ИСХОДНЫЙ ОТРЫВОК:
- - - - -

Мне хочется остановиться немного дольше на трех авторах, трех вещах, никакого как будто отношения друг к другу не имеющих. Не потому беру я эти три любовных романа, что нельзя было бы взять другие, но, во-первых, потому, что на общее исследование любви в мировой литературе все равно не хватило бы ничьей жизни, а во-вторых — для моего беглого очерка достаточно характерны и эти три.
Три автора, разной национальности: русский, немец и француз. Три романа, разных времен: один 1925 года, другой 1774-го, а третий… право, не знаю, и не интересуюсь, кажется, современный. Заглавия романов: ‘Митина любовь’, ‘Страдания молодого Вертера’ и ‘Габи, любовь моя…’ Имена авторов: Бунин, Гете и Деренн.
Ну, скажут мне, русского Митю и немецкого Вертера еще кое-как можно сблизить, а французский-то Жак причем? Кто этот Деренн? Почему его надо сравнивать с Гете?
Но я никого не сравниваю! Я не сужу, не разбираю их в плоскости ‘искусства’, чисто художественных достоинств, литературного мастерства, эстетики как эстетики. Я не хочу и не могу ‘сравнивать’ мирового гения с совершенно неизвестным (мне, по крайней мере) французом, книжка которого, попавшаяся мне случайно, ни малейшим мастерством не блещет. Я смотрю не на мастерство, даже не на романы как на таковые, — а на любовь, в них изображенную, на волю художника в этой области.
По ранее принятому делению, в романе Бунина ‘любовь’ берется какой она бывает, в романе Деренна какой должна быть, роман Гете — смешанный.
Sainte-Beuve, в статье о Вертере, очень близко подходит к правде. Он, прежде всего, не берет Вертера исключительно как художественное произведение, он рассматривает его в связи с временем и биографией автора. Оценивает все сразу, правду и выдумку, дань, которую 23-летний Гете отдал толпе своего времени, и верную ‘волю к жизни’ молодого гения. Sainte-Beuve правильно указывает, что конец Вертера вульгарен и фальшив, портит произведение и до такой степени не вяжется с ярким, сознательно-волевым характером Гете-Вертера и его любви, что почти похож на мистификацию.
Поэтому мы, с нашей точки зрения, и должны назвать Вертера ‘смешанным’. Любовь к Шарлотте — не совсем, не вполне то, что ‘бывает’, в ней очень сквозит ‘должное’. Но у юного автора это должное лишь в ощущениях, поэтому самоубийство Вертера, конец, соответствующий другой любви и другому герою, мог соблазнить неокрепший гений Гете. К Гете же особенно приложимы слова Вейнингера о Личности как ‘становящемся’: ‘Человек медленно и постепенно, в течение всей жизни, приобретает ее…’. Лишь через многие десятилетия Гете дошел до той удивительной (первой или последней?) встречи Фауста и Маргариты, когда Маргарита ждет, чтобы Фауст узнал ее, и они вместе идут наверх…
Но и в годы Вертера воля Гете не лежала к ‘данному’, он пламенно любил действительный мир, но не за то, что он ‘такой’, а за то, что из него, такого, ‘может выйти’ (по его выражению).

- - - - -

ПРИВЕДЁННЫЙ ПЕРЕЧЕНЬ:
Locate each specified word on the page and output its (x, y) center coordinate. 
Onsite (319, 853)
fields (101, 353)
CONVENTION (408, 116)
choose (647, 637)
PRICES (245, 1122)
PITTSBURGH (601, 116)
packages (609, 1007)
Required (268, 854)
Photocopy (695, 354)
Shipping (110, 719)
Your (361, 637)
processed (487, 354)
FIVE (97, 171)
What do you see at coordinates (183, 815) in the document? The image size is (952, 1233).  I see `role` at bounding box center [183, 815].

- - - - -

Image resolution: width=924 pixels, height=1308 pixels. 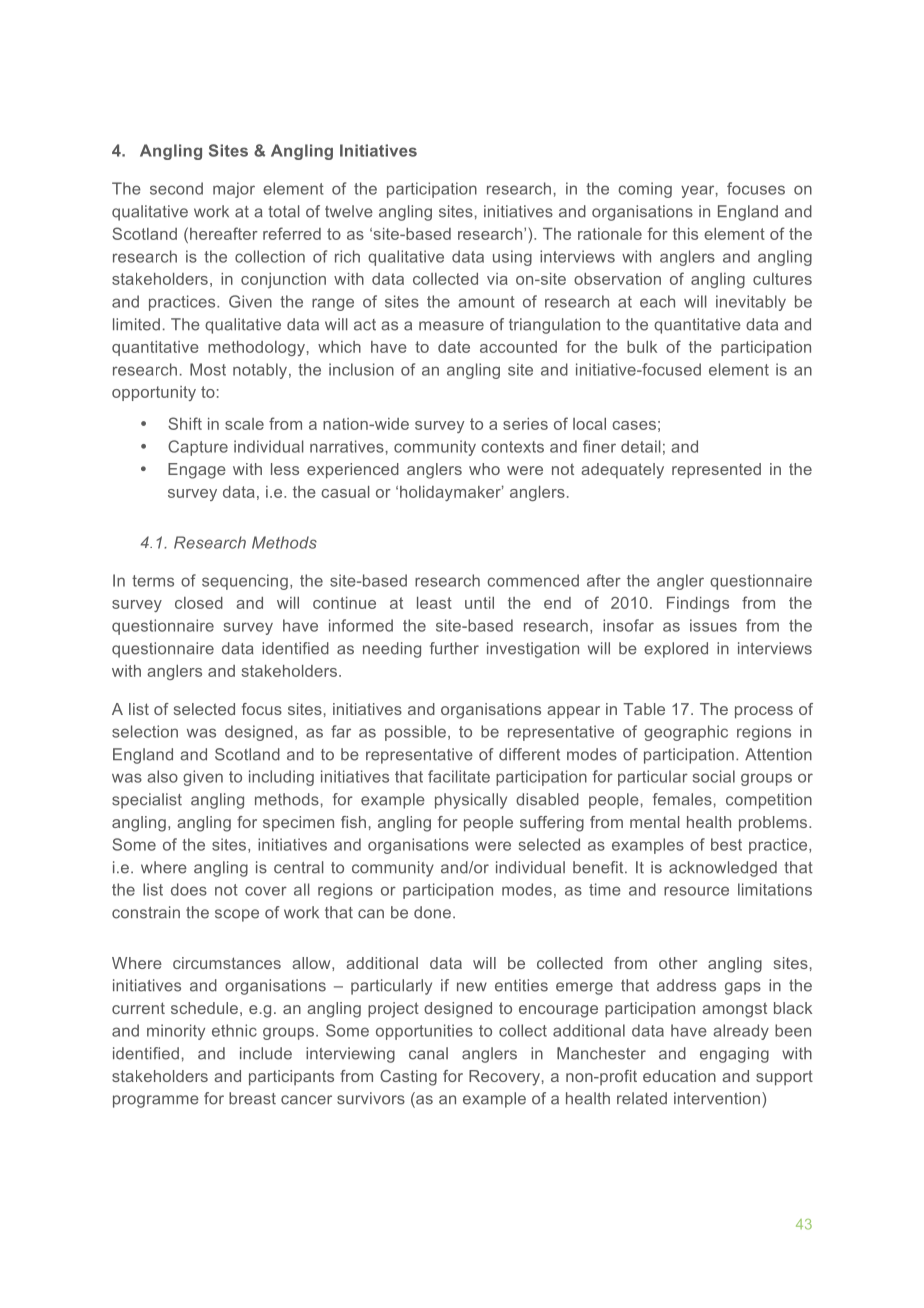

- - - - -

РАБОЧЕЕ ЗАДАНИЕ:
Выпишите из отрывка о любви в трех романах дословно фрагмент от слов «Но я никого» до слов «в этой области.» включительно. Перечень никак не связан с отрывком.

ОТВЕТ НИЖЕ:
Но я никого не сравниваю! Я не сужу, не разбираю их в плоскости ‘искусства’, чисто художественных достоинств, литературного мастерства, эстетики как эстетики. Я не хочу и не могу ‘сравнивать’ мирового гения с совершенно неизвестным (мне, по крайней мере) французом, книжка которого, попавшаяся мне случайно, ни малейшим мастерством не блещет. Я смотрю не на мастерство, даже не на романы как на таковые, — а на любовь, в них изображенную, на волю художника в этой области.